Yesterday afternoon, a 35-year-old veteran died from a self-inflicted gunshot wound in the middle of the Occupy Burlington encampment in City Park (read/view the stories from the local news and the AP).
While many have been quick to rush to judgements and political statements about the occupy movement, my colleague Mark reminds us not to demonize and to instead journey together, and lifts some powerful statistics and questions to ponder.
I’ve never been accused of being overly patriotic or wrapping myself in the flag. My position as a pacifist has in fact drawn criticism that I “don’t support troops” or am unpatriotic. The fact of the matter is that I don’t support wars, in part (albeit a small part in comparison to my overall objection to war because the purpose is to kill people) because we don’t take care of the people who fight in them. Both of my grandfathers were World War II veterans, and neither of them was known to talk about his experience. And that was a different war, in a different world in many ways. Veterans of Korea, Vietnam, Desert Storm, and Iraq and Afghanistan (the latter being where this individual had been deployed) find a far different reception to their service both at home and wherever they are stationed: crumbling hospitals and underfunded services, insufficient de-programming time and follow up mental health care, physical and mental illnesses that are often untreated or undiagnosed. Our veterans make up a significant portion of the population without housing (the shooting victim also being part of that demographic), and there is a very high rate of suicide among veterans.

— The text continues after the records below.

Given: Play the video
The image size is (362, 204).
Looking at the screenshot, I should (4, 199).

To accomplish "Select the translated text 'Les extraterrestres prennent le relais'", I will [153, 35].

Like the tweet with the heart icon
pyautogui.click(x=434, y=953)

Today, we remember and honor our veterans. I know because I sent my daughter (center, waving) to school in red, white, and blue so she could be in the town’s parade. But I feel that we have utterly failed to honor or remember our veterans, when so many are without housing, without mental health services, without support and care in the community, without jobs, without security, when one appears to have taken his own life in the midst of a conversation about the haves and the have nots, and he is only one of thousands of veterans who will fall victim to–let alone contemplate– this tragedy this year.
And so, prayers. Prayers of brokenness and confession and feeling we have failed one another. Prayers for healing and hope and justice. Prayers for the victim and his family and his community. Prayers for our veterans– the ones we celebrate and the ones we fail. Prayers for us all, with repentance, with thanksgiving, with hope.
(edited to add: news coverage after this posting have raised questions as to the victim’s military status and whether or not he was deployed in combat. Rather than changing my initial words, I just add here that the man may not have been a military veteran. I think the reflection about how we fail our veterans is valid, whether or not this particular man serves as an example.)